Escuchar es fácil en principio, o por lo menos debería de serlo para quienes tienen oídos y conocen el idioma; pero la verdad es que siempre resulta más difícil que eso. Cualquiera concordará por pura experiencia. La cosa es que no nos interesa igualmente todo lo que se nos dice. El pobre profesor que predica geografía a adormilados escuincles de primaria apuesta todo su éxito a su capacidad para hacer su plática tan llamativa que los ríos más grandes y los medios económicos predominantes de cada región suenen interesantes. Espinosa misión. Escuchar lo que no nos interesa es dificilísimo, y es necesario entrenamiento duro y diligencia para conseguir tal hábito. Por el otro lado del conflicto sería verosímil que fuera bien fácil escuchar lo que nos interesa; pero a veces ni eso es verdad: en las discusiones sordas de enardecidos políticos (o enardecidos de política) es muy fácil notar dos o más interesados por lo mismo que no prestan ni la mínima atención al otro.

Esta sorpresa puede disiparse. No es tan extraño que dos «interesados» no se escuchen si pensamos que no nos importa nada más lo que decimos, sino también quiénes lo decimos.
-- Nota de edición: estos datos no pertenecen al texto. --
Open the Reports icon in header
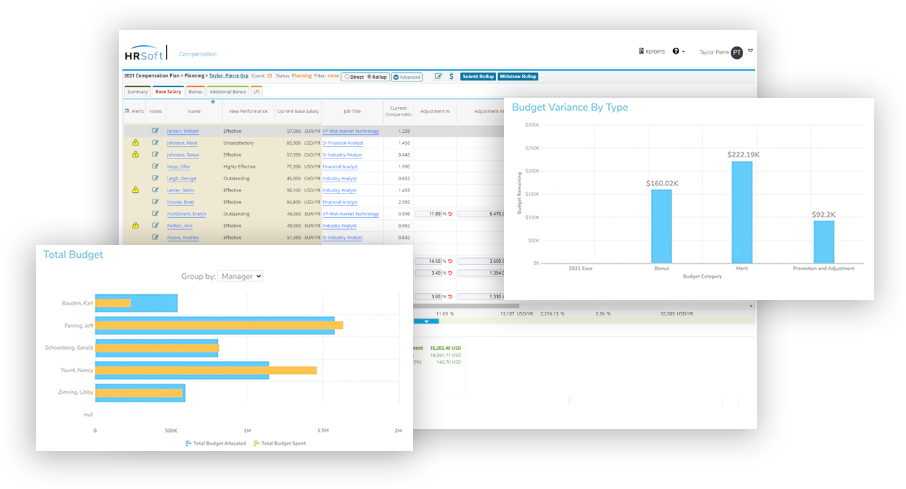This screenshot has height=489, width=906. (653, 51)
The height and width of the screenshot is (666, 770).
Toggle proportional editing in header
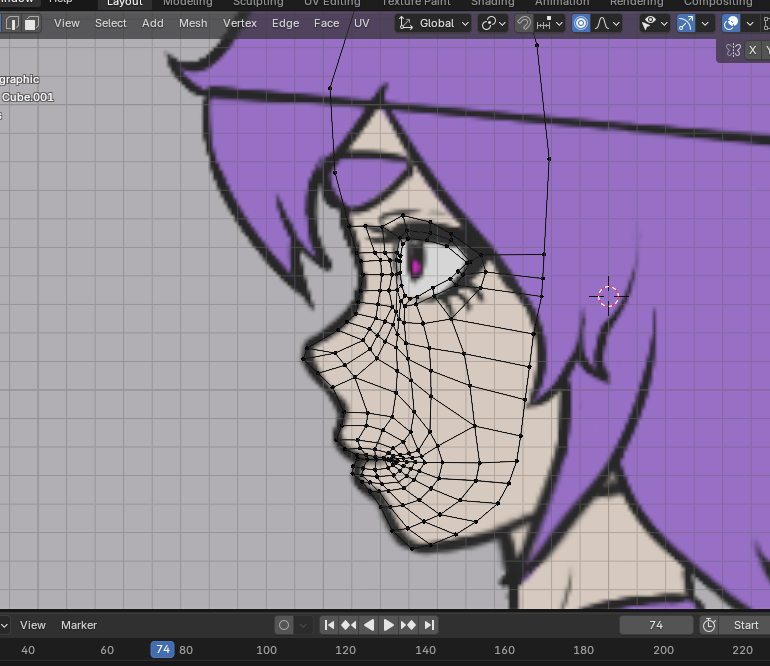581,23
Afirmar que nos preocupa mucho el país y desdeñar a los demás que opinan sobre él es un modo de hipocresía. Su único antídoto es juzgar el valor de la opinión. Cuando la conversación se vuelve áspera y de pronto es una lucha (se puede diagnosticar este cambio porque todos al rededor comienzan a incomodarse), las palabras se degradan. Se vuelven lo mismo que ladridos y, en realidad, que mordidas, porque no escuchar lo que el otro grita e intentar gritar más fuerte es lo mismo que intentar someterlo por la fuerza. Interrumpir el discurso del otro es cortarle las palabras a la fuerza. Pero la fuerza no es la cualidad que da valor a la palabra. A veces no nos damos cuenta de que no nos interesa el discurso, sino que nos interesamos más nosotros mismos. El foco de quien discute así es él mismo: se interesa tanto que defiende su postura como si en un enfrentamiento devolviera desafiante el empujón de cualquier ofensor que lo pone a prueba.

Dar la oportunidad de opinar, y soportar el riguroso juicio de la propia posición es la única manera de que el ejercicio de escuchar se vuelva valioso. La libertad de expresión no sirve de nada cuando se entiende como espacio para decir lo que sea sin persecución ni juicio, porque sin buen sentido de quien entiende lo dicho no hay nada dicho. Gritar impunemente sandeces al Cielo no es libertad de expresión. Sólo con la práctica del silencio, muchas veces solamente por respeto, y en las mejores por genuino interés, se puede hacer tan importante escuchar como hablar. Por su parte, hablar resulta que sólo tiene sentido cuando se tiene capacidad para escuchar, y cualquiera con un mínimo de decencia podrá darse cuenta de por qué. El silencio atento es el mejor inicio para juzgar el valor de la opinión (seguido de la conversación, claro). Es difícil, como todo buen hábito, acostumbrarse a considerar lo que otros dicen; pero tiene grandes ventajas. Quizá la más importante para nuestra situación actual es que muestra una disposición, que requerimos desesperadamente, a interesarse por el otro.